In [None]:
import functions

# Analyze the dataframe

Get general informations about the dataframe (size/elements/types..), as well as the main metric to check 'missing rate'.

### <i>purpose: Check the missingness rate of the features before introduce the benchmark (based on missingness rate/type). </i>

In [None]:
csv_path = "../data/node1/extracted_vital_signs.csv"
original_dataframe = functions.analyze_dataframe(csv_path=csv_path)

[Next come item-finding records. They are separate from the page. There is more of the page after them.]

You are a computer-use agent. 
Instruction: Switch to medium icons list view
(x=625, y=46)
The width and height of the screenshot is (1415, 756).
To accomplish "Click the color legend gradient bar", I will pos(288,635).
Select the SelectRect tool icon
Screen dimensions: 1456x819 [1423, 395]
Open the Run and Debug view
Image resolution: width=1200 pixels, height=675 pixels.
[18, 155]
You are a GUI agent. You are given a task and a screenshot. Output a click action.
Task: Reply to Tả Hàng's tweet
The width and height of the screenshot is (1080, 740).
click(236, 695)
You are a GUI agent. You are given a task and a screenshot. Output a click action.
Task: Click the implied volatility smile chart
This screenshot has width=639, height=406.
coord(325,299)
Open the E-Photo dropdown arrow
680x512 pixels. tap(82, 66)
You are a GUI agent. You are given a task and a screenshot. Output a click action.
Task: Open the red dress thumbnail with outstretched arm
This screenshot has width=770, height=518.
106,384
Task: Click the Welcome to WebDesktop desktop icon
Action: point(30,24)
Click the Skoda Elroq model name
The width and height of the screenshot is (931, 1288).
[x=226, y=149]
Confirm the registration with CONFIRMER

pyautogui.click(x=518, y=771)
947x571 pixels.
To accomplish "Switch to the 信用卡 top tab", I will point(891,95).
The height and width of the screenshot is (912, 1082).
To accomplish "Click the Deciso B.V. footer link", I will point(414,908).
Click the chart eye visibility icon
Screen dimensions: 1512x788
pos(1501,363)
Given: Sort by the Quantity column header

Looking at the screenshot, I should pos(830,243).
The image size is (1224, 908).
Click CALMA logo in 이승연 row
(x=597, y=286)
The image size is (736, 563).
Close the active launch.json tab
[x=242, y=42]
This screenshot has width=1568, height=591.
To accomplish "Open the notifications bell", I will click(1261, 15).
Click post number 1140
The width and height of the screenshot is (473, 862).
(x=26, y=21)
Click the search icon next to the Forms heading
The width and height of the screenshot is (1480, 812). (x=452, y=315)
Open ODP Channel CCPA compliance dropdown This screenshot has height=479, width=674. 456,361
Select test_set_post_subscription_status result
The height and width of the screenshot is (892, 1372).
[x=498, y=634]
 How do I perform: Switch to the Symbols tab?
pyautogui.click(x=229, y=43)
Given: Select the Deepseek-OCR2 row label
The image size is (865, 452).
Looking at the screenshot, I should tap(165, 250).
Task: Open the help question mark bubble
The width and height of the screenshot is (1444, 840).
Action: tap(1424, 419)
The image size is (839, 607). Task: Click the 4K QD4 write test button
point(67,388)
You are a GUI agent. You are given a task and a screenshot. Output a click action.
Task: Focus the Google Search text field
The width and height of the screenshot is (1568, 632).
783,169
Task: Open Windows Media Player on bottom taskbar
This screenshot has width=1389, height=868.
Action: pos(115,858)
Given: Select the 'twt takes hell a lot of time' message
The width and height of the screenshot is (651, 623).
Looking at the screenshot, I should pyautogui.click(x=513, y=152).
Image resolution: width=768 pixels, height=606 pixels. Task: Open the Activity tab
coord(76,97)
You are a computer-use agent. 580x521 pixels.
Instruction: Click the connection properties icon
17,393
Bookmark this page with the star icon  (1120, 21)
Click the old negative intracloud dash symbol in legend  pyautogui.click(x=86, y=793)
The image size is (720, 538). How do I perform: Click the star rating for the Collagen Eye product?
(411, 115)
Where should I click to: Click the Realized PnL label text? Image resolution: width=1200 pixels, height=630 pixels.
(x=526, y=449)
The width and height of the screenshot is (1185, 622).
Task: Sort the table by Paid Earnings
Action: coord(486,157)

# Pruposed solution : Create a clean subset first
This approach creates a completely clean dataset by removing all rows with missing values within the target feature:
this gives us a clean slate with 0% missing values, then we can apply the introduce_missingness() function to this dataset with our desired missing rate also with the desired missing type, as well as benefit from the real values of missing data for evaluation and test performance.
###### <i>RQ: <u>Usually we need just one feature to test the impuatating stategies on it, but if we apply the MAR pattern we should have other cleaned feature.</i></u>

To choose features for MAR missingness analysis, we will follow these steps:
- Look for variables that are well-populated (few missing values) (check the previous step output)
- Evaluate relationships by checking the correlations between potential variables. (Spearman rank correlation - Mutual Information (MI))

### Evaluate relationships :
Starting by Spearman rank correlations(not just linear), +1: Indicates a perfect positive monotonic relationship. 
-1: Indicates a perfect negative monotonic relationship. 
0: Indicates no monotonic relationship between the ranks of the two variables.

In [None]:
#Defining the target column after checking the missingness rate 
target_column = "respiratory_rate" 
functions.calculate_spearman_correlation(original_dataframe,target_col=target_column)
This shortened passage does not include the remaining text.